TASK ITEM – Verbatim copy, pictures excluded: every line from the one with "Given: Click the" through the final line of the data below, and no other line.

EXCERPTED RECORDS –
^^^^

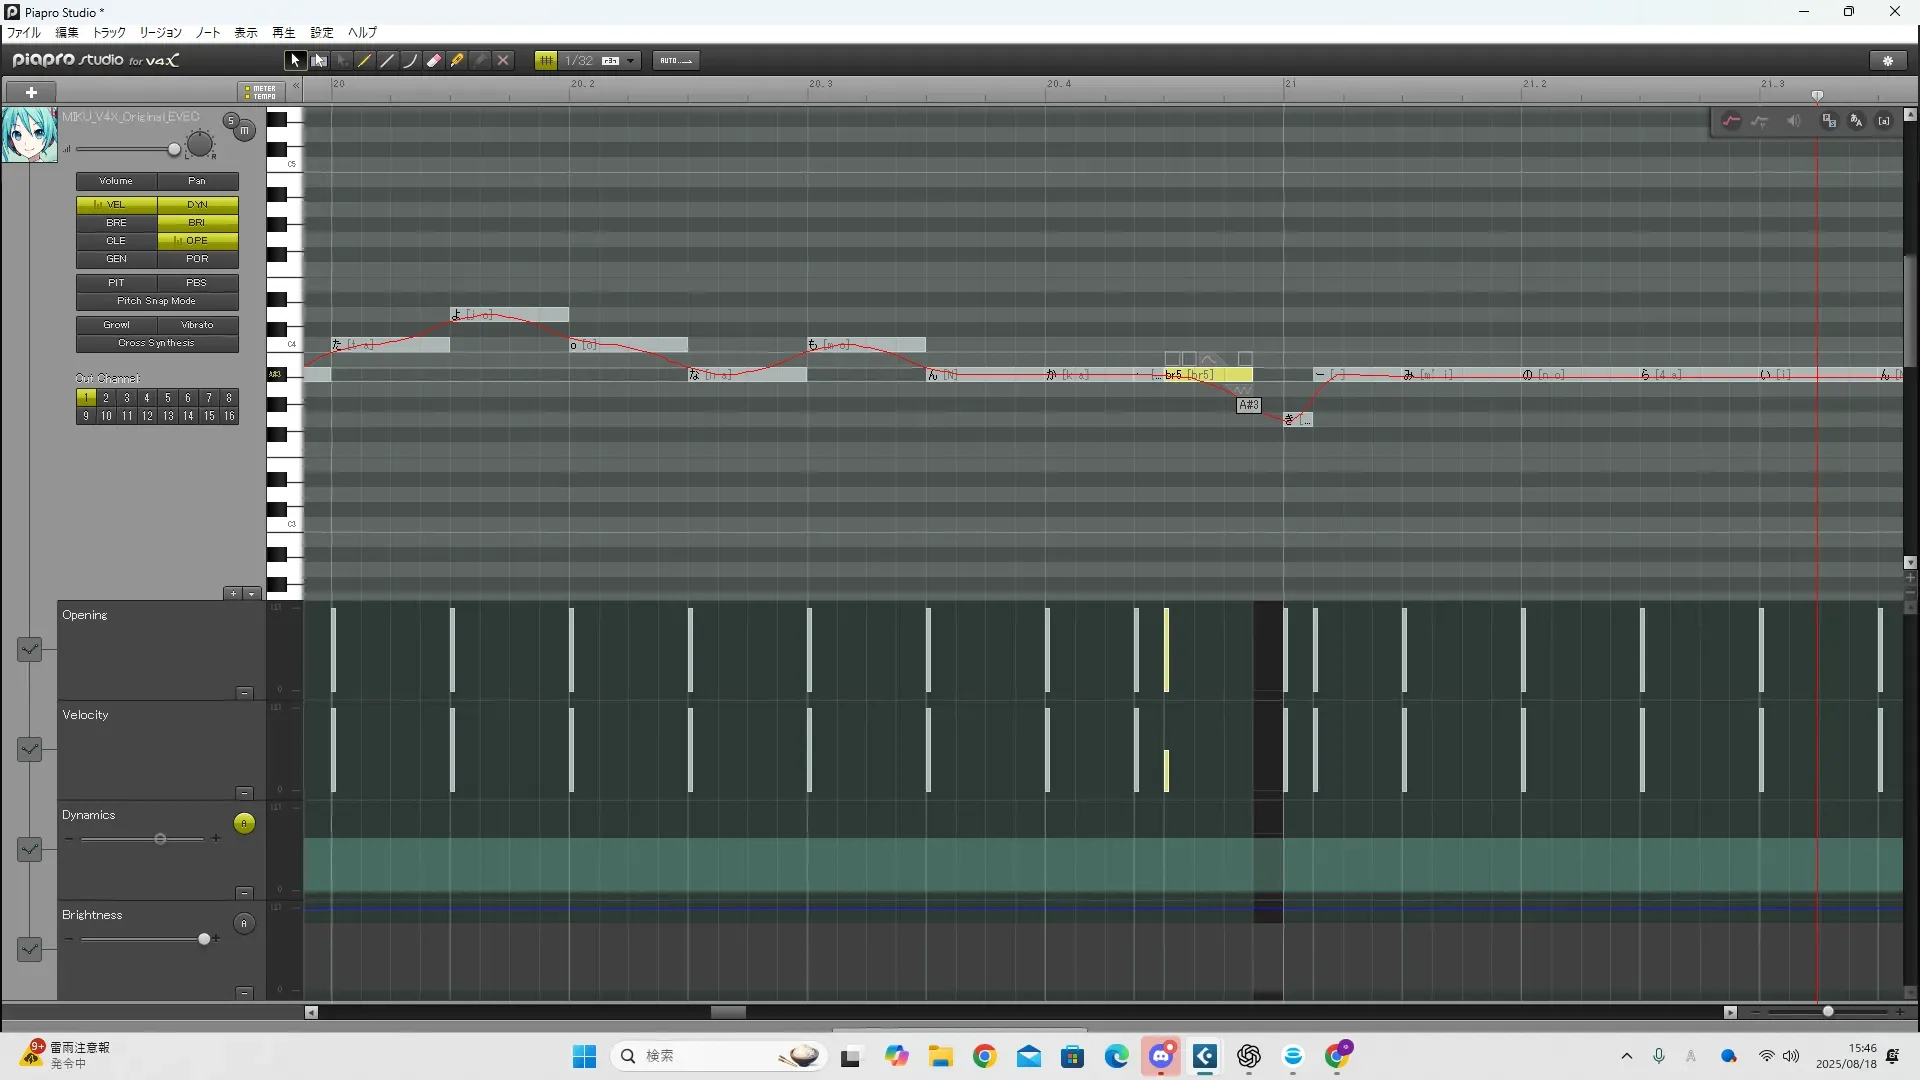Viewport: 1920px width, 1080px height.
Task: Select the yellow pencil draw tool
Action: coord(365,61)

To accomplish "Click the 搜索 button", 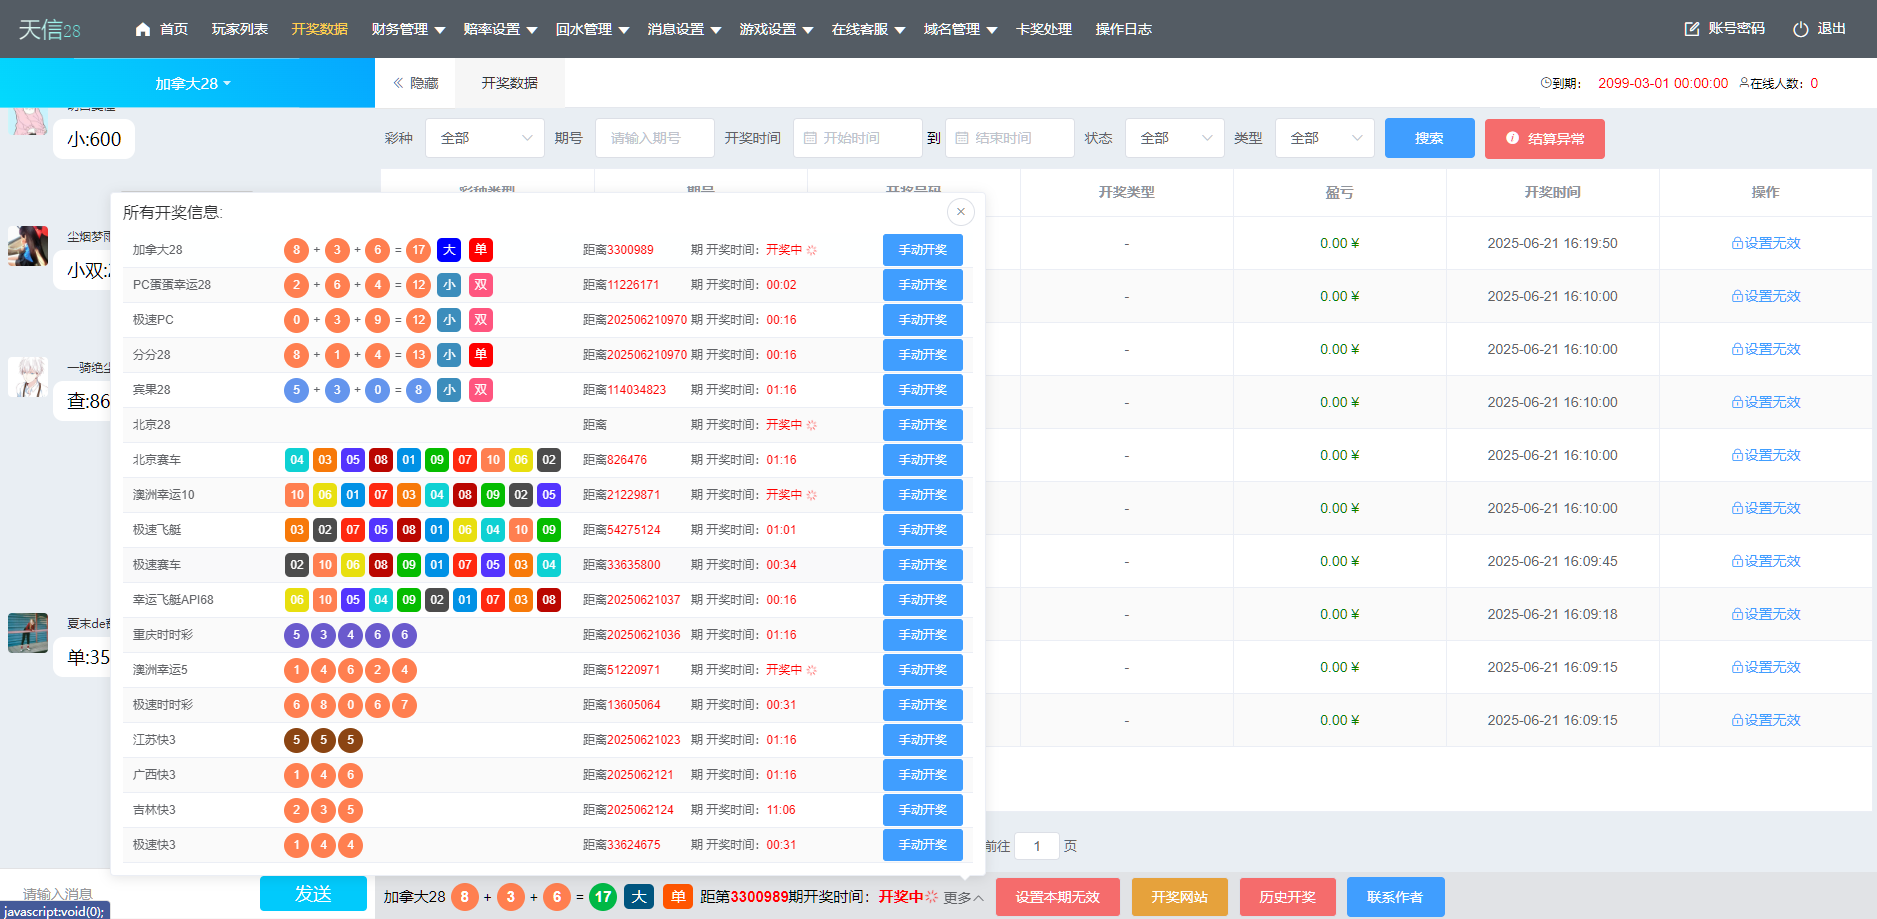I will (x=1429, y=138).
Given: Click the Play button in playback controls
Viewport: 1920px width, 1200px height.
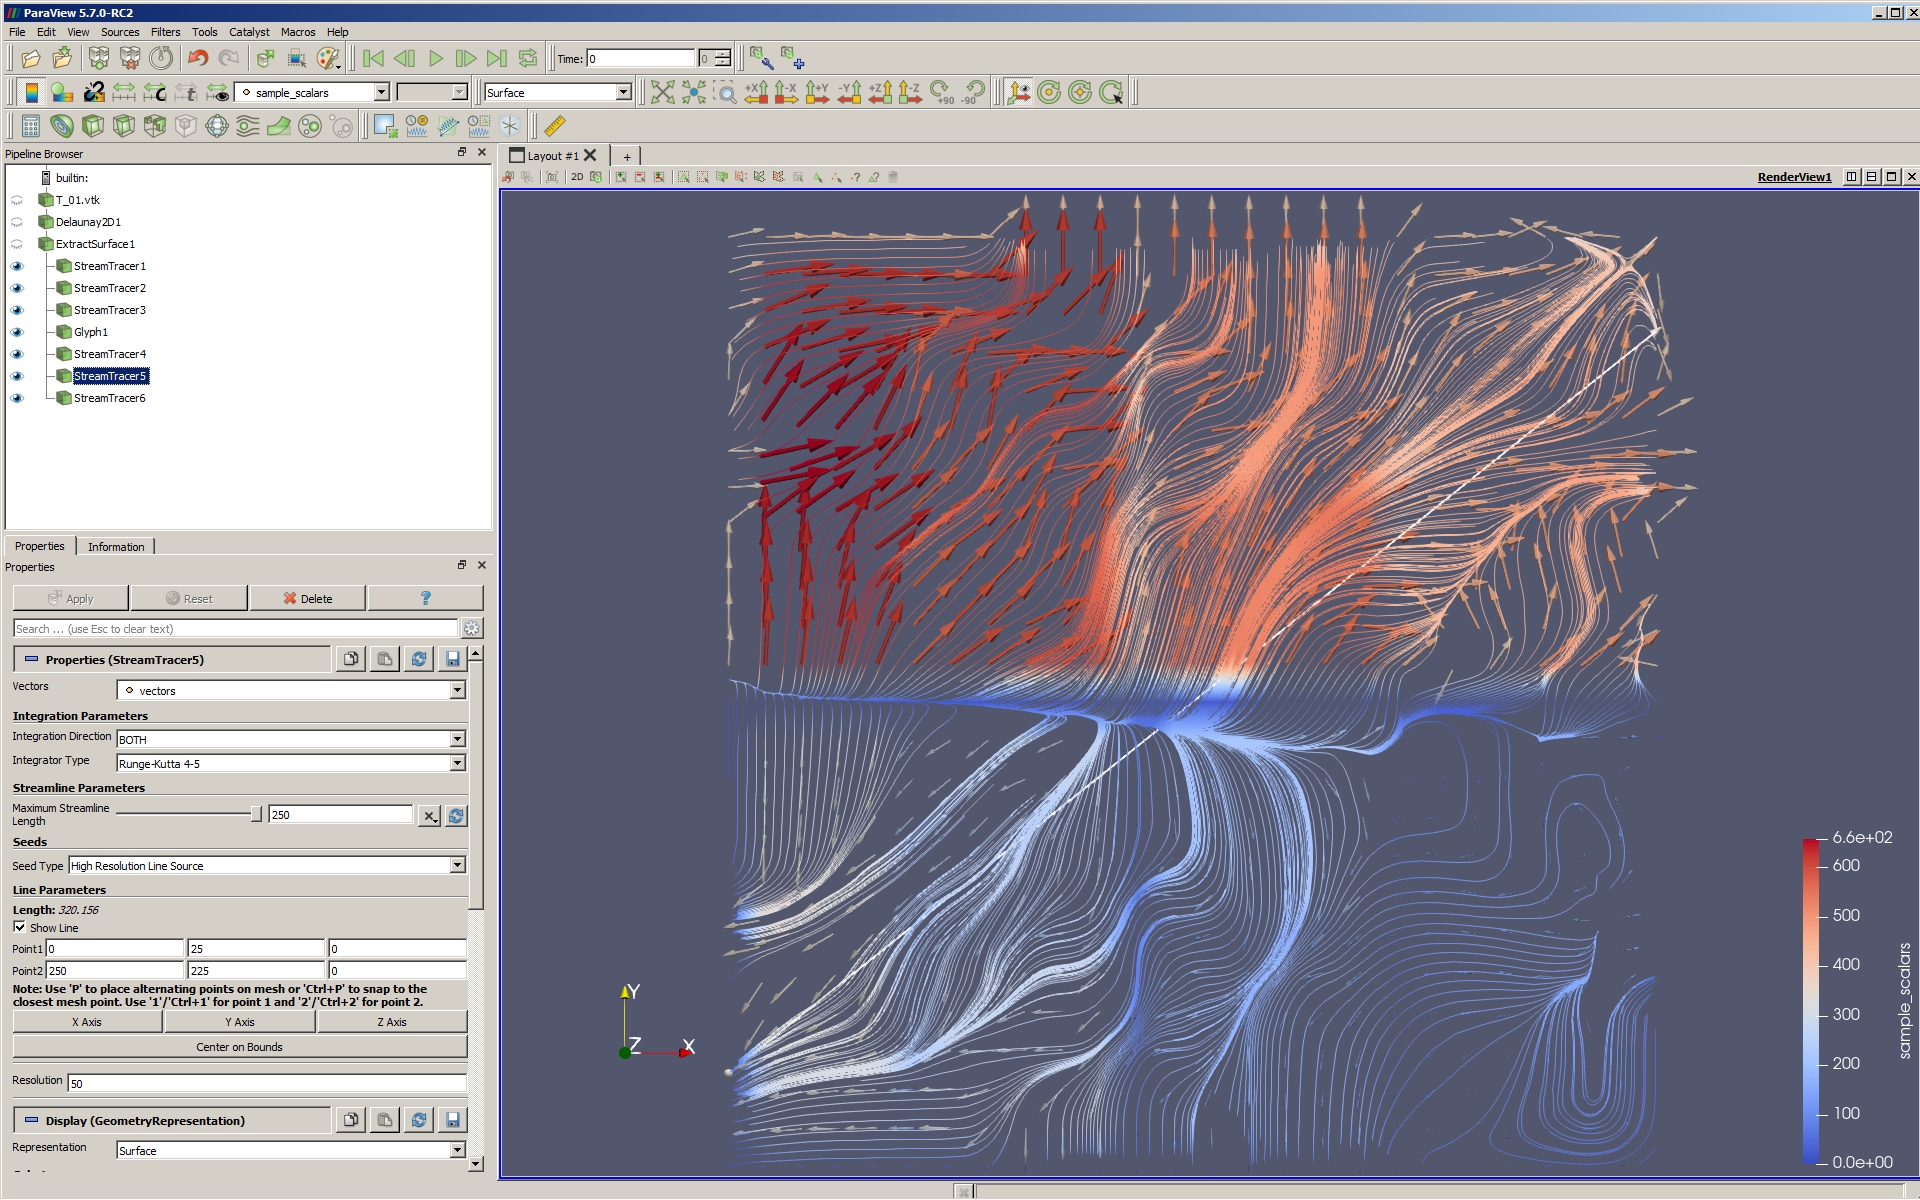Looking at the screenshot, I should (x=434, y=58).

^^^^

RESULT OF THIS TASK –
Given: Click the Play button in playback controls
Viewport: 1920px width, 1200px height.
Looking at the screenshot, I should (x=434, y=58).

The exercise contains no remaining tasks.